Materialized views can provide incremental maintenance on external data lake tables. With incremental maintenance, Amazon Redshift updates the data in the materialized view with only the changes to the data in the base tables since the last refresh. Incremental maintenance is more cost effective than fully recomputing the materialized view after every data change on the base table.

When you use materialized views on at least one external table, materialized view creation is incremental on:

  • Standard data lake tables, partitioned and unpartitioned, with data files in any supported format (Parquet, Avro, CSV, etc.).

  • Apache Iceberg tables, partitioned and unpartitioned, with copy-on-write and merge-on-read.

  • Amazon Redshift Spectrum tables joined with any Amazon Redshift table in the same database.

Materialized view refresh is incremental on:

  • Standard data lake tables after S3 DELETE or PUT overwrite (deletion of data files), if the materialized view doesn't perform aggregation.

  • Apache Iceberg tables after INSERT, DELETE, UPDATE, or table compaction.

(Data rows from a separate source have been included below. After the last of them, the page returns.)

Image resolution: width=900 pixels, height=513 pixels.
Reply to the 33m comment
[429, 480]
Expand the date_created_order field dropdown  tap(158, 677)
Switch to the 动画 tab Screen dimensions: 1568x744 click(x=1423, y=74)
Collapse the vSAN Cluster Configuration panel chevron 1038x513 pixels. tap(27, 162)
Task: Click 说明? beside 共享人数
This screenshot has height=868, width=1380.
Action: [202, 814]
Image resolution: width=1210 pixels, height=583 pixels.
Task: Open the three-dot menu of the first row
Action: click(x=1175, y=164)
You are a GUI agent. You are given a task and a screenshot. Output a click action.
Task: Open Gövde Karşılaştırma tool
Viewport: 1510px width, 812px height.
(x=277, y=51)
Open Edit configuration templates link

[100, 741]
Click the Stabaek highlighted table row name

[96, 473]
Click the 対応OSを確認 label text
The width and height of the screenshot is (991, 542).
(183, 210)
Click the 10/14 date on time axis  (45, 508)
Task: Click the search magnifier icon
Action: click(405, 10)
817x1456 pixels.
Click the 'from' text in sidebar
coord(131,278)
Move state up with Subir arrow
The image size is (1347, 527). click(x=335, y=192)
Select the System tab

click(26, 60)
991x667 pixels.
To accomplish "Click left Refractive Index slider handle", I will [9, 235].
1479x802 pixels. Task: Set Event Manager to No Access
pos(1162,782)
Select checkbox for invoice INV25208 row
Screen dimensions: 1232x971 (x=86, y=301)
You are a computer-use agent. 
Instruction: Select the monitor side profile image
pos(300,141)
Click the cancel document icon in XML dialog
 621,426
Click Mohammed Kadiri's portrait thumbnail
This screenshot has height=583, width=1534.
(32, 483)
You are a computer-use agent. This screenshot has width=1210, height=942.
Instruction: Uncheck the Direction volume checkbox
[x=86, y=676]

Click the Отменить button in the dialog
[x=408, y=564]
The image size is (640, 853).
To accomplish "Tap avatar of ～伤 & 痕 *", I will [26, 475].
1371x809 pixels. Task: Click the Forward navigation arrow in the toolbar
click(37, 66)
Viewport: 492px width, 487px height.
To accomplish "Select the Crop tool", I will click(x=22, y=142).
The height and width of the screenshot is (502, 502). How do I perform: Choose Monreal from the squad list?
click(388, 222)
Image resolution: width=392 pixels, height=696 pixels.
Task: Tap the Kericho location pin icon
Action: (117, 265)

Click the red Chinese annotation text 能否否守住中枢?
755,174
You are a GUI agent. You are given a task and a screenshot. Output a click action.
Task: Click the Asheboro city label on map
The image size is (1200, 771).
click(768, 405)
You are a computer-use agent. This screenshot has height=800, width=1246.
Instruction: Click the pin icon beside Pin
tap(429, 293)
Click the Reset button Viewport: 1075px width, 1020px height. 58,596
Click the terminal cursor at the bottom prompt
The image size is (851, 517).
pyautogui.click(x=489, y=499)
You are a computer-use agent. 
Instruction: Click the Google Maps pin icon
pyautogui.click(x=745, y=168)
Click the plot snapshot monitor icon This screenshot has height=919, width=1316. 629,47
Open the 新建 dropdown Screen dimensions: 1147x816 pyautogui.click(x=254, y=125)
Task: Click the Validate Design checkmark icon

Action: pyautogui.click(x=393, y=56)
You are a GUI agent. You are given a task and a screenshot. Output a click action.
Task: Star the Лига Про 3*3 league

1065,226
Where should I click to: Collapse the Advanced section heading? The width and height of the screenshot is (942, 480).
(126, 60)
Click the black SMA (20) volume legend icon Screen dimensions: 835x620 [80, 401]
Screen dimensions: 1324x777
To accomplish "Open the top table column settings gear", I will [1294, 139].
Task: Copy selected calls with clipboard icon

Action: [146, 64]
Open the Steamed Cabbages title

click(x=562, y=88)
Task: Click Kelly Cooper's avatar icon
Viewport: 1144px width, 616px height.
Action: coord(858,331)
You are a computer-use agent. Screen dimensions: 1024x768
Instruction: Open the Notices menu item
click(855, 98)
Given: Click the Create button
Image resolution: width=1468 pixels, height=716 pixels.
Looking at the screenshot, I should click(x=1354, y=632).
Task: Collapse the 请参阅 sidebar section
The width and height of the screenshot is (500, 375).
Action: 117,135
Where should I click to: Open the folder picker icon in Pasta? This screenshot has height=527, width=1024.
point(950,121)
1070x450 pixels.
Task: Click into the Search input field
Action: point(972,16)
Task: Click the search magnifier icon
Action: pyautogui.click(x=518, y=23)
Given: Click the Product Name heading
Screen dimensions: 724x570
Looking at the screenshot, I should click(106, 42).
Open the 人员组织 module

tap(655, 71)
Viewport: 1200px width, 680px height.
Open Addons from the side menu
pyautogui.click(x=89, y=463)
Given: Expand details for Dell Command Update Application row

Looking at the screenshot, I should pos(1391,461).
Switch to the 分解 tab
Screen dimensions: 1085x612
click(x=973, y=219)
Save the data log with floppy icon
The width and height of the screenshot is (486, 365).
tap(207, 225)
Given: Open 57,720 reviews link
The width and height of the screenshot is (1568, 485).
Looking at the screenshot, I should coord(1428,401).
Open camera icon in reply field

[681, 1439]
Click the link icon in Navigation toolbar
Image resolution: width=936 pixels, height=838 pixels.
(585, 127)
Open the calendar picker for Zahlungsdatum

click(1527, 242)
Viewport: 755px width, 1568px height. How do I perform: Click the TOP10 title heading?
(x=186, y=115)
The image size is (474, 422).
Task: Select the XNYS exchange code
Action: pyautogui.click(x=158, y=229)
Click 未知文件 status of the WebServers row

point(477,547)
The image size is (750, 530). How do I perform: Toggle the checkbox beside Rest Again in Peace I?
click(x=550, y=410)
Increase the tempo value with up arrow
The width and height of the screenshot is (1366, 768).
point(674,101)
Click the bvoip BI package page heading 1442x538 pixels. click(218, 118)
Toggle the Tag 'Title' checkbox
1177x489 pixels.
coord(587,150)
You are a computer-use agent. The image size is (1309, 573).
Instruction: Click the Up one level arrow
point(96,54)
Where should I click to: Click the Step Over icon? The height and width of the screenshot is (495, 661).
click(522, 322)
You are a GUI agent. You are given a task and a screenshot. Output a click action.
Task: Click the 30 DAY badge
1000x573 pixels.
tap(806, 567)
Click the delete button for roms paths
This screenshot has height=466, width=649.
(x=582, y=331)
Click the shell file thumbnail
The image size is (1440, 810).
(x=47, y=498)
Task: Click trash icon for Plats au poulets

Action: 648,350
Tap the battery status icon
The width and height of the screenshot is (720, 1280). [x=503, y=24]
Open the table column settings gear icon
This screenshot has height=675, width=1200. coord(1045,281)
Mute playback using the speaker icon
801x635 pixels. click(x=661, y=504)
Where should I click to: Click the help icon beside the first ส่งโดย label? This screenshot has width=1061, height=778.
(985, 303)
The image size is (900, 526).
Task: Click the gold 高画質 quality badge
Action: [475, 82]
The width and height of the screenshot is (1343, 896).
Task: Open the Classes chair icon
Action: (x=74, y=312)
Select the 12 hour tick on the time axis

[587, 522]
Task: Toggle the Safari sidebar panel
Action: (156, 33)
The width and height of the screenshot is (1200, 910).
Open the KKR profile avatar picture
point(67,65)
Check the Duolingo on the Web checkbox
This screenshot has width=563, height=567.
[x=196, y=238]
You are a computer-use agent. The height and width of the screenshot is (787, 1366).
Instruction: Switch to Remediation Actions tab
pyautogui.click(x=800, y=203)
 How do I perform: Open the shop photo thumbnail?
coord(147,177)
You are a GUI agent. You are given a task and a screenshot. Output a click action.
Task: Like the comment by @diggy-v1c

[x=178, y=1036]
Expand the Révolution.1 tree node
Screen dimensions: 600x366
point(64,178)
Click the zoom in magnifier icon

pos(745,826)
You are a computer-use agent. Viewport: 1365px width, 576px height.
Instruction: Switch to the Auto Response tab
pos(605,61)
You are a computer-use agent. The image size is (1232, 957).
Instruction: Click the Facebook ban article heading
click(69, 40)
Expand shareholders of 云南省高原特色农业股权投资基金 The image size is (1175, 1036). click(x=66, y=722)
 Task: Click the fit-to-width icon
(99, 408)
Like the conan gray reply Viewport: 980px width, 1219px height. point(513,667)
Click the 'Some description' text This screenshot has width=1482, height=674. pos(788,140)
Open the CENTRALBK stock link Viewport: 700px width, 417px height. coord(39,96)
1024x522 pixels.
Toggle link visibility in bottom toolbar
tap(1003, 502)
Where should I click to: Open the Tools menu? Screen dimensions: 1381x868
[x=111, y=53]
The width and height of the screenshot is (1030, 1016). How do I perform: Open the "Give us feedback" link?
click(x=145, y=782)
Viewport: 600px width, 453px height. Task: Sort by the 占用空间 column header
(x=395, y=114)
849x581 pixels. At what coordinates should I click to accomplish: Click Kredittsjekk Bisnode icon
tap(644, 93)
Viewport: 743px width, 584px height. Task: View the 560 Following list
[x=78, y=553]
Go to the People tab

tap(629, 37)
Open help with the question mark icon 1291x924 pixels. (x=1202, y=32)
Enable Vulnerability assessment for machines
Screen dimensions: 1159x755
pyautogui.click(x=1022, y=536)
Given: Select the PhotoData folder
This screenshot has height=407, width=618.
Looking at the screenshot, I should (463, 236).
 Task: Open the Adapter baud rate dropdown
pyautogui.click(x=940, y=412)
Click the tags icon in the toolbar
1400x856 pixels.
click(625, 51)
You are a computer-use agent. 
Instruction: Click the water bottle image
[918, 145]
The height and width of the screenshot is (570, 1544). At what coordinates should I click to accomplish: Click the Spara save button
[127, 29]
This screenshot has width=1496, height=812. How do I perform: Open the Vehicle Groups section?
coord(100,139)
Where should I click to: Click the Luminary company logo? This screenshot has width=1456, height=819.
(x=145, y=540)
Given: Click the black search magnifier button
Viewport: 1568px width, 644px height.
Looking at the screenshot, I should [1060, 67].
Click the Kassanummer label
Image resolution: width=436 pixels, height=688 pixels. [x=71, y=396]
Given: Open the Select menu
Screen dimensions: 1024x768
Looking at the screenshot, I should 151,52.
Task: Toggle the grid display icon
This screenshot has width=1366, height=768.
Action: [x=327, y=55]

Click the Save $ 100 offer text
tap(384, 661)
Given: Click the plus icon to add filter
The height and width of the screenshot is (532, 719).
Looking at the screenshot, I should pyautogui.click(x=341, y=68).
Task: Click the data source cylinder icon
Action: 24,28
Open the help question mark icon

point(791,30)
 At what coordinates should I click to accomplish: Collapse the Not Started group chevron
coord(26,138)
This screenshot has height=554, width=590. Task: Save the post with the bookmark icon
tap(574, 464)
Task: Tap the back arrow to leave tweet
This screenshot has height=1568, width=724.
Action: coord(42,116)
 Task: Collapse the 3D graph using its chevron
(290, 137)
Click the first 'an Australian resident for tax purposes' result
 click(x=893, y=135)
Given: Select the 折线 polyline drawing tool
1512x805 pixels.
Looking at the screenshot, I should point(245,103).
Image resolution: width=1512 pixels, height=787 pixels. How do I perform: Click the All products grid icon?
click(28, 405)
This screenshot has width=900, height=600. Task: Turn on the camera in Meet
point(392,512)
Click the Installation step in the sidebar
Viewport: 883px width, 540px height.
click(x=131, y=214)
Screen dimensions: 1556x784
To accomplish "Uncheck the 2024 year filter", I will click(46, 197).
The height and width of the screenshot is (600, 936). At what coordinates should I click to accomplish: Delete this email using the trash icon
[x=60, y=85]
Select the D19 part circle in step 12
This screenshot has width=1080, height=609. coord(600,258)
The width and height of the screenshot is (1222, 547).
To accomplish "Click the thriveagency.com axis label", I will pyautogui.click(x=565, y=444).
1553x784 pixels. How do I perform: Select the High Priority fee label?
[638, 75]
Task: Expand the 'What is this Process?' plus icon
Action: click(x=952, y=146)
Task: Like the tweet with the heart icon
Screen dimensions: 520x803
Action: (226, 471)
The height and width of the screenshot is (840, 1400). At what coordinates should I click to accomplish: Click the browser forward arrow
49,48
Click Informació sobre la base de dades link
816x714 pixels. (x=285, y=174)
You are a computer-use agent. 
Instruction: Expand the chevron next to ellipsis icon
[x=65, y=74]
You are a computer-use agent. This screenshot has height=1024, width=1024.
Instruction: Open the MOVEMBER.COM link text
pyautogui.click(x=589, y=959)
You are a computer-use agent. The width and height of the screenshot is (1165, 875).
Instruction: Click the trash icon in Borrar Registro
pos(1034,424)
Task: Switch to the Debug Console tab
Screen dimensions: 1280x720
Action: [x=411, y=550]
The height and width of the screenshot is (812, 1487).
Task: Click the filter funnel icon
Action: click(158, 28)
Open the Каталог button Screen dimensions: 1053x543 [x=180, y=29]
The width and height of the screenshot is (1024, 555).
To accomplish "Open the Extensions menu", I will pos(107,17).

For more information about Amazon Redshift Spectrum, see Amazon Redshift Spectrum.

Limitations

General limitations on materialized views still apply for materialized views on data lake tables. For more information, see Refreshing a materialized view. In addition, consider the following limitations when you use materialized views on external data lake tables.

  • Materialized view creation is non-incremental on:

    • Hudi or Delta Lake tables.

    • Spectrum nested data access.

  • Materialized view refresh falls back to full recomputation on:

    • Apache Iceberg tables when a required snapshot is expired, if the materialized view performs aggregation.

    • Standard data lake tables after deletion or update of data files on Amazon S3, if the materialized view performs aggregation.

    • Standard data lake tables refreshed more than once within a transaction block.

    • Standard data lake tables governed by a manifest. For more information about manifests, see Using a manifest to specify data files.

    • Amazon Redshift falls back to full recompute if this is expected to be more performant, in particular for materialized views that contain joins and more than one base table has been updated since the last refresh.

  • On Apache Iceberg tables, materialized view refresh can handle only up to 4 million positions deleted in a single data file. Once this limit is reached, the Apache Iceberg base table must be compacted to continue refreshing the materialized view.

  • On Apache Iceberg tables, concurrency scaling is not supported for materialized view creation and refresh.

  • Autonomics features are not supported. These include automated materialized views, autorefresh, and automatic query rewrite.

  • When an incremental materialized view is refreshed, IAM permissions apply only to the accessed portions of the Amazon Redshift base tables.